By the way, it is an excellent performance by Carey and everyone else in the cast and “Big Maggie”  should be seen. 

“Big Maggie” is at Albany Civic Theatre through September 15.  Performances are Fridays and Saturdays at 7:30 p.m., Sundays at 3.  462-1297,

Tuesday, September 3, 2013

review Big Maggie at Albany Civic Theatre

Review  “Big Maggie” at Albany Civic Theatre

ALBANY -For some reason you are supposed to warn people about plays that do not have loveable central characters.   The same is true for plays that make you feel and think.  Too, people feel they should be cautioned about plays that force them to understand life is complicated. 

“Big Maggie” playing at Albany Civic Theatre is all of the above.  Nonetheless it is a brilliantly executed piece of theater that proves depreciating the taste level of audiences is humbug.  This is a production that deserves an audience. 

“Big Maggie” is about a woman who has been in a loveless, brutal marriage for 25 years.
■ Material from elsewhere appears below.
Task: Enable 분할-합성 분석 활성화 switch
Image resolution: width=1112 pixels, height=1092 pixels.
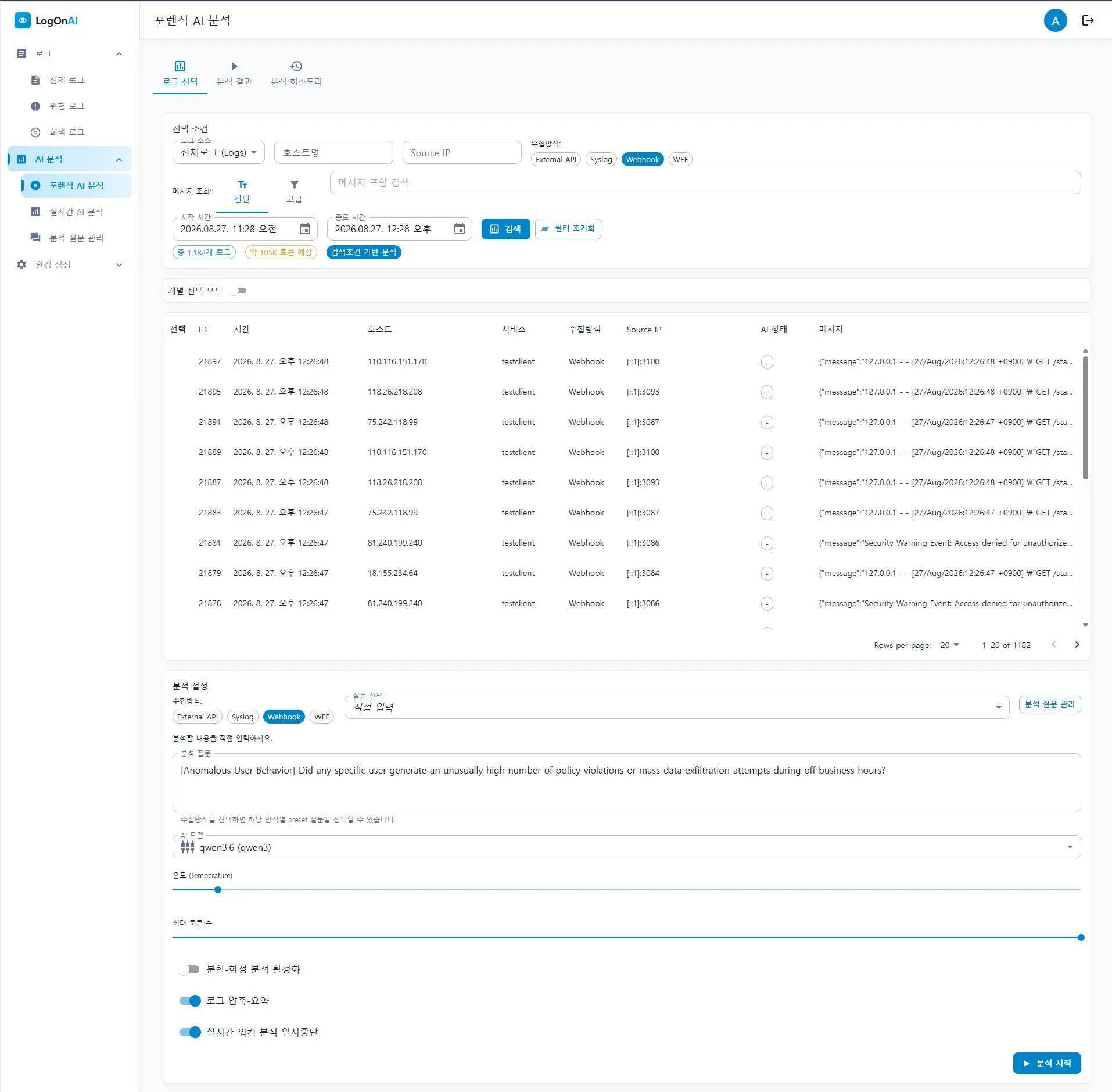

When her rotter of a husband (who was 20 years older than she) dies, Maggie takes firm control over the family store, the farm and, most importantly, the lives of her 4 young adult children.
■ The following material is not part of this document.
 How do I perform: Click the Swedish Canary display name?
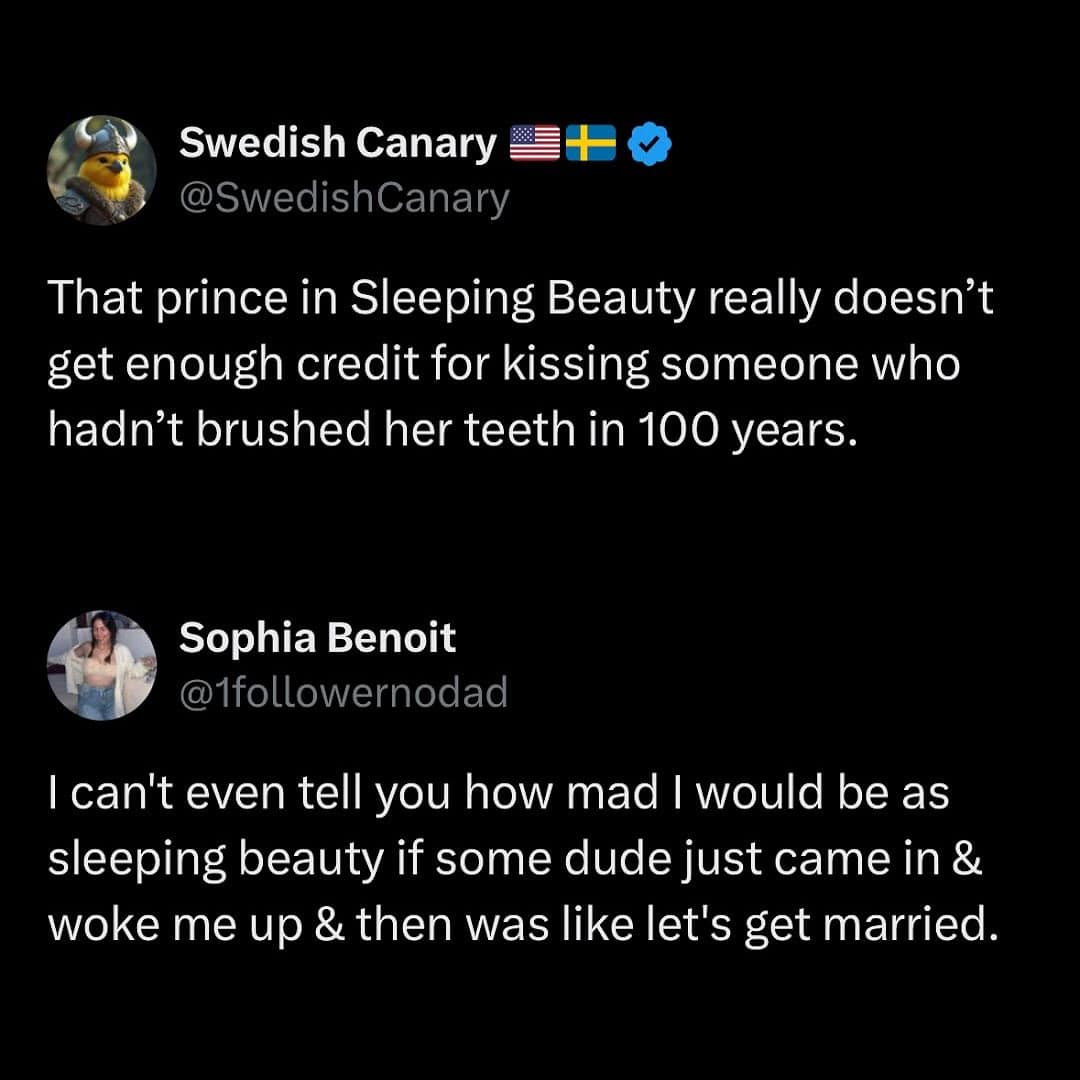337,145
She is hard to the point of being cruel as she dominates their lives.  She has no sympathy for weakness, no compassion for those with emotions and most of all, no tolerance for anyone who disagrees with her.

She not only pushes her family away, she rejects any act of friendship from the people of the town and she even rebukes one gentle man who would have her for a wife.  Eventually she chases each child away and lives in isolation in her small rural community in Ireland.

Though it is impossible to like or to even have compassion for Maggie, the magic of the play is, no matter how begrudgingly it happens, you tend to understand the woman because she believes her actions are best for her children. However, the tragedy is even when she is right, her emotionally cruel behavior negates any long term good she might do.

As Maggie, Kathleen Carey offers a smart, brave and emotionally true performance.  She creates a Maggie who cares nothing about consequences or loss.  She only cares that her will be done.  The beauty of the performance is without showing any softness, Carey creates a woman who is strangely vulnerable. Carey makes it clear no matter how much Maggie bends people to her will the woman will never be able to be happy.

Through this stoic, mean woman Carey show the John B. Keane play is not simply a play about a harsh woman.  It is also a play about raising children in a cruel unforgiving environment.  Though, its themes are not epic, in many respects Keane has written the Irish version of “Mother Courage and her Children.” And too, it becomes a play about life in a specific place, time and culture.

Though Carey’s marvelous performance is essential to the success of the play, Chris Foster’s direction is equally as important.   By setting a gentle mood for the people who live in the village, he creates and almost claustrophobic atmosphere that illustrates the oppressiveness of living life in a small world.

Foster also nurtures strong performances from his large cast. Patrick White brings a needed sense of humor to Byrne, the simple man who would have Maggie for a wife.  Isaac Newberry, though perhaps seeming a little more American than Irish, brings a believable charm to Teddy a man who has a taste for women.

Annie Bunce finds the trusting naiveté of the fragile Gert, Maggie’s youngest daughter, Amanda Martini-Hughes, could be more saucy as the oldest daughter Katie, but she excels in going head to head in a losing battle with her mother.   Patrick Rooney and Paul Dedrick are strong as the sons who are humiliated by the controlling nature of Maggie.

David Caso’s lights are an important element in establishing the mood of the play while enhancing Foster’s dramatic stage pictures.  Beth Ruman’s costumes are equally as good in establishing character and setting.

“Big Maggie” is a triumph for Albany Civic Theatre. It is a beautiful production of a play that few local companies would have the courage to produce.  It is a work that deserves an audience.